:: Input ::
****************
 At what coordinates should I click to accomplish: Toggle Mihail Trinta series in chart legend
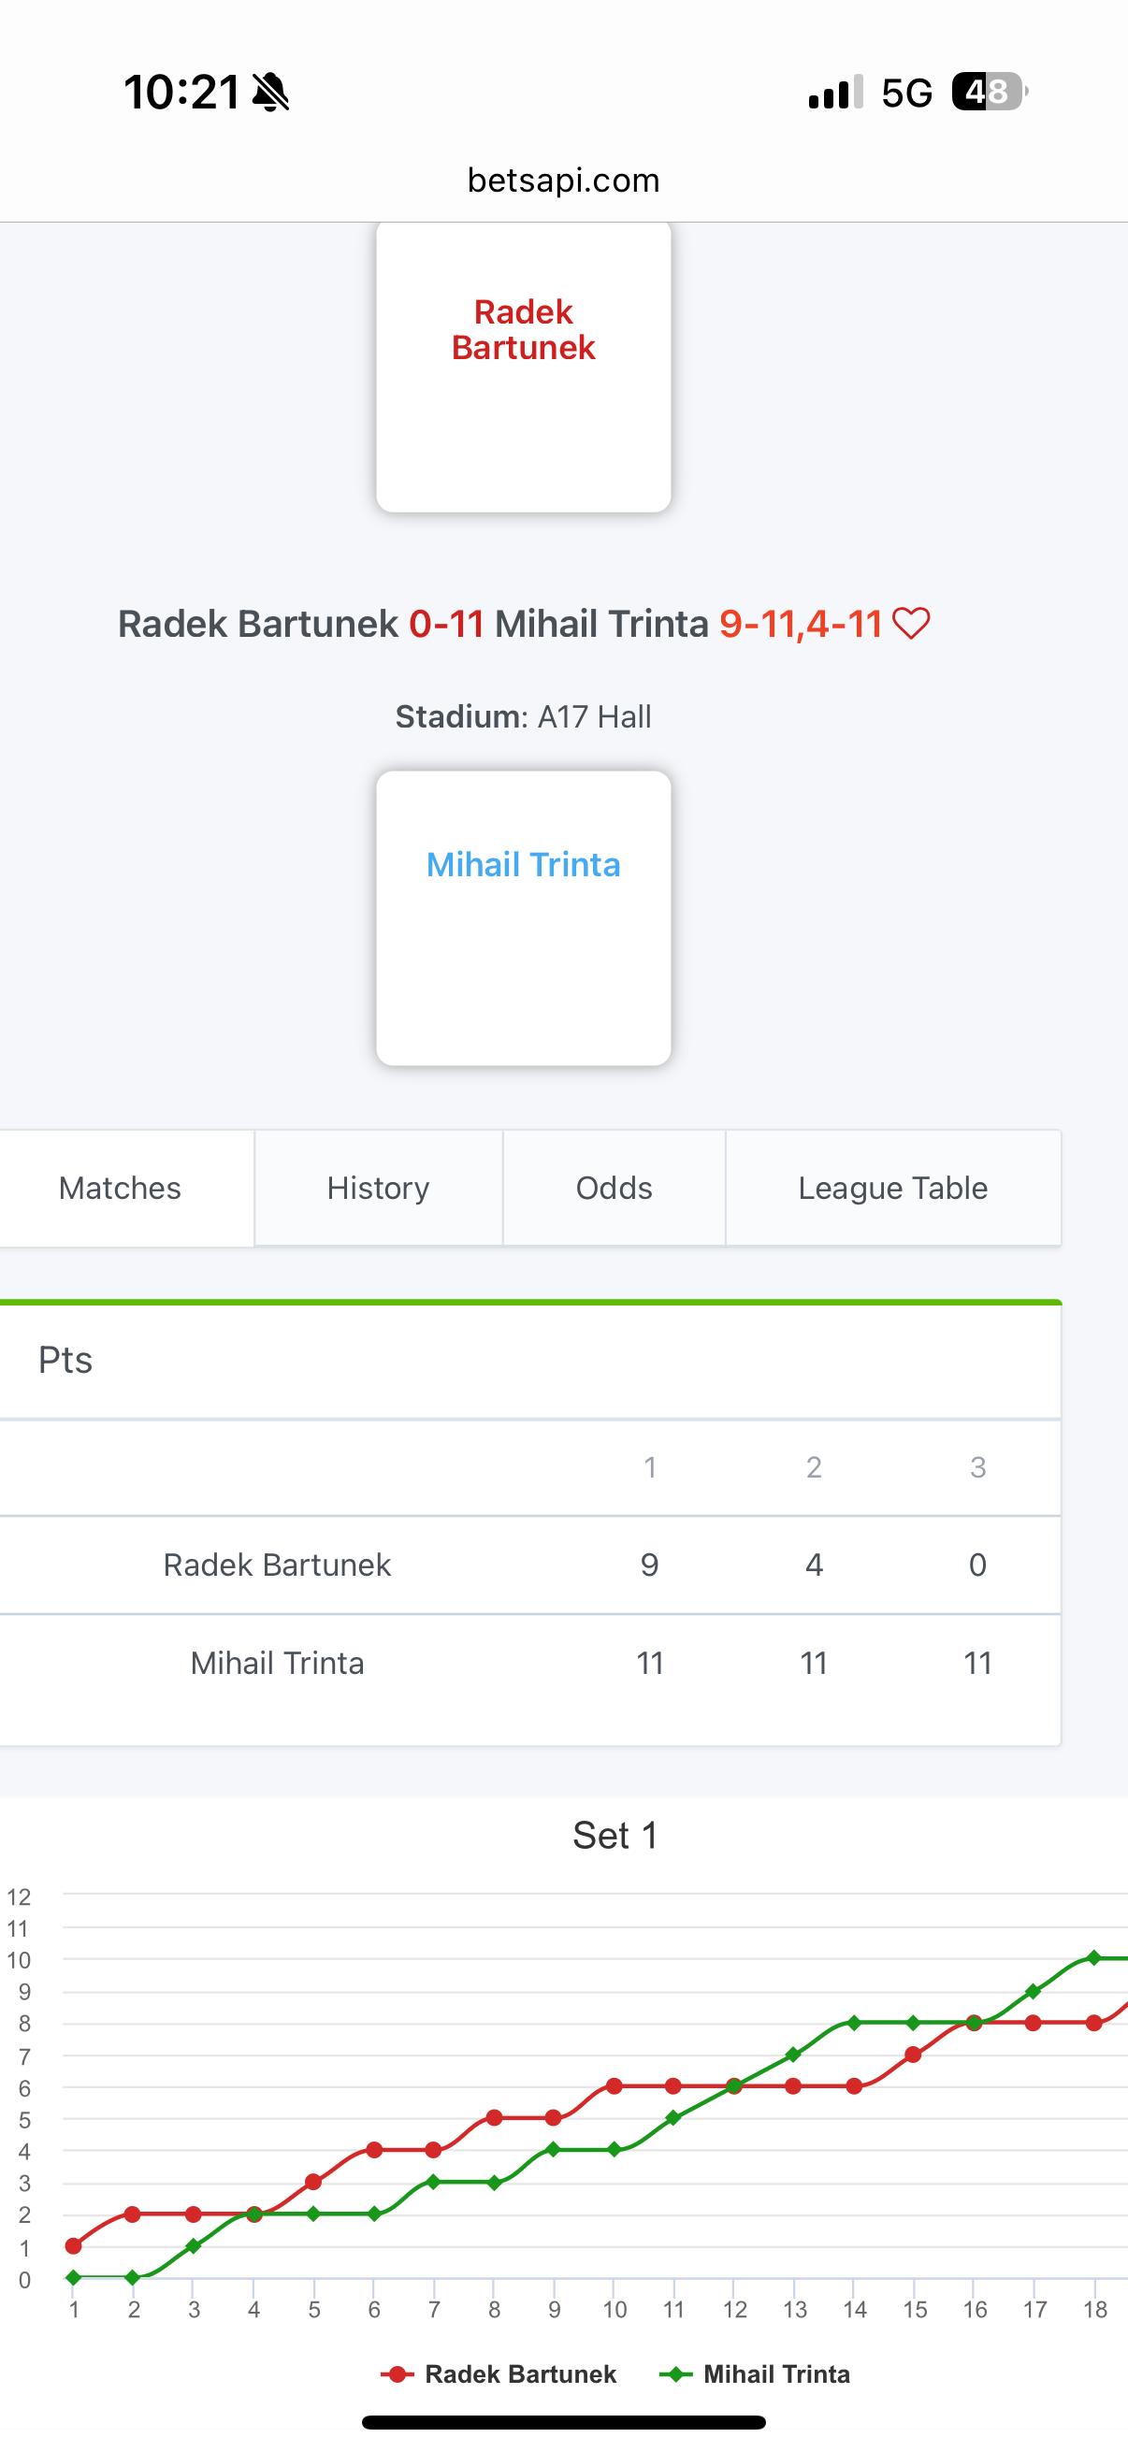tap(755, 2375)
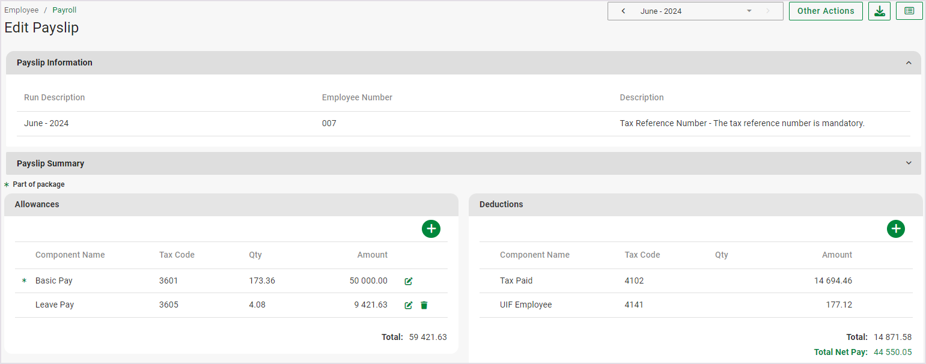Collapse the Payslip Information section chevron
Screen dimensions: 926x364
tap(909, 63)
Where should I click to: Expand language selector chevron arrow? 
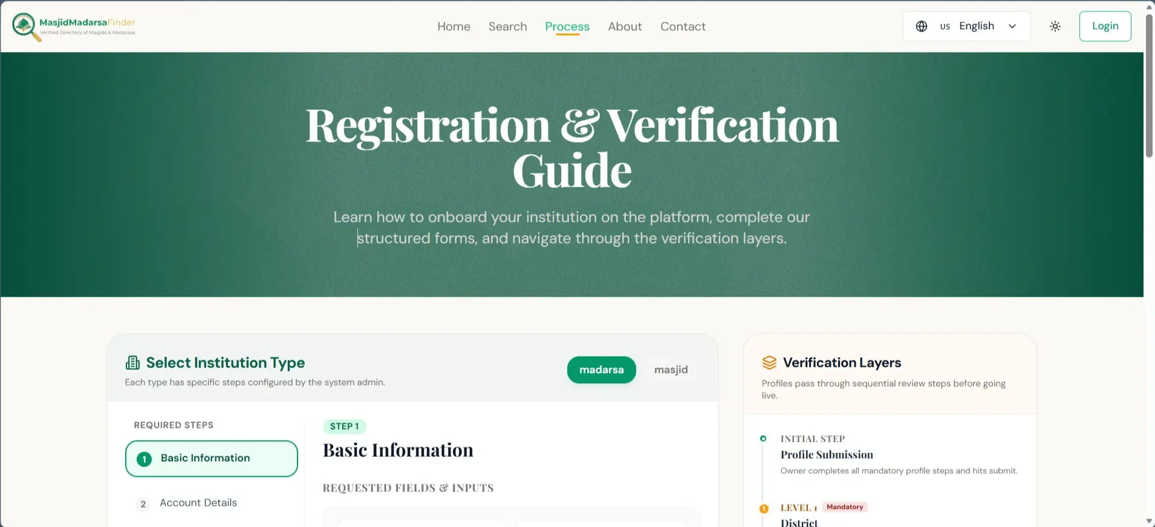(x=1012, y=26)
****************
:: Work to be completed ::
Your answer must reproduce exactly the lines from the line with "Where should I" through the end of the material, both ends included, with every picture dropped.

:: Answer to the exercise ::
Where should I click to: Expand language selector chevron arrow? 
(x=1012, y=26)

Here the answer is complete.